The correlation between cTnI concentrations measured by Abbott and Siemens assays was high, r=0.876 (0.849–0.904), see Figure 1. A High, but weaker correlation was found between the cTnT and the two cTnI assays, ranging from r=0.724 (0.684–0.763) for cTnT vs. cTnI Siemens to r=0.785 (0.751–0.819) for cTnT vs. cTnI Abbott, see Supplementary Material, Table S2a. The correlations appeared higher in patients with cardiac disease, for instance r=0.907 (0.861–0.973) vs. r=0.841 (0.806–0.877) in patients with coronary artery disease vs. non-cardiac chest pain when the two cTnI assays were compared, see Supplementary Material Table S2b.
Diagnostic inconsistencies using URLs by manufacturers
A total of 218 patients (19.0 %) of the patients had CMI by any assay. The prevalence was 4.5 times (95 % CI 3.3–6.1) higher according to the cTnT assay than the cTnI assay by Abbott and 3.9 times (95 % CI: 2.9–5.2) higher than the prevalence found by the Siemens cTnI assay. As shown in Figure 1, more patients had elevated concentrations of cTnT and non-elevated cTnI (upper left quadrants in plot B and C) than non-elevated concentrations of cTnT and elevated cTnI (lower right quadrants in plot B and C). Only 29/218 patients (13.3 %) had CMI according to all three assays, see Figure 2. The kappa coefficients for diagnostic agreement were moderate to good for the two cTnI assays (0.652), yet only 50 % (33/66) of patients with CMI diagnosed by a cTnI assay were identified by both assays. The kappa coefficients were fair for cTnT vs. the cTnI assays (0.277 for cTnT vs. cTnI Abbott; 0.278 for cTnT vs. cTnI Siemens).
Patients with CMI diagnosed by a cTnI but not the cTnT assay were more often men, had higher concentrations of NT-pro-BNP and less often a history of hypertension, see Supplementary Material, Table S3. The prevalence of reduced renal function was similar in patients diagnosed with CMI either based on cTnT or cTnI, and none of the patients had known musculoskeletal disease.
CMI and risk of reaching an endpoint
During a median of 4.1 years (1,504 days, range 7–2,208) follow-up, 93 patients (8.1 %) reached the primary endpoint, 162 patients (14.1 %) reached the secondary endpoint, and 91 patients (7.9 %) reached the tertiary endpoint.

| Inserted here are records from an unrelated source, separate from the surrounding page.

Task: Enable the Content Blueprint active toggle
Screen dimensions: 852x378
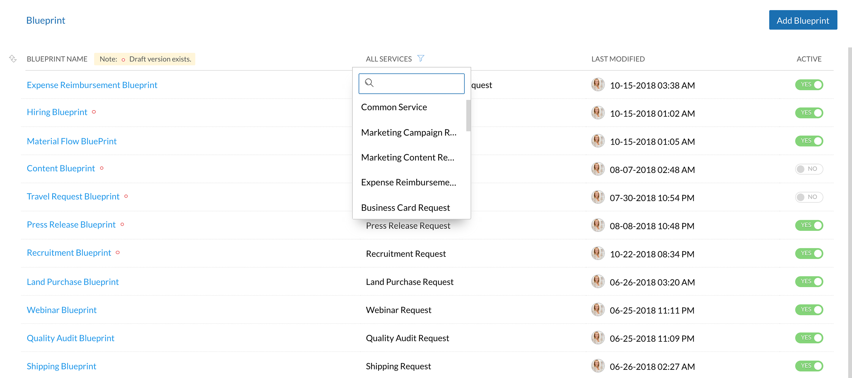Action: tap(809, 169)
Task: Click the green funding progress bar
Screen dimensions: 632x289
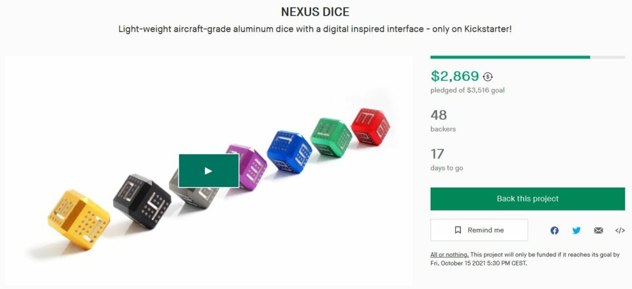Action: pyautogui.click(x=510, y=57)
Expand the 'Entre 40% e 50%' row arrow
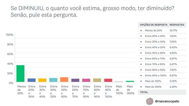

Univariate and multivariate analyses showed that CMI by any assay was associated with cardiovascular death, AMI, and revascularization, as well as secondary and tertiary endpoints, see Figure 3. The large group of patients with elevated cTnT and cTnI below the 99th percentile (n=152) had a significant increase in hazard ratio for reaching all three endpoints (unadjusted analysis). In the adjusted analysis, increased cTnT, but cTnI below the 99th percentile, was significantly associated with reaching the secondary and tertiary endpoints, but not the primary endpoint. Outcome in patients with elevated cTnI based on the Siemens or Abbott assay exclusively was not calculated due to the small number of patients.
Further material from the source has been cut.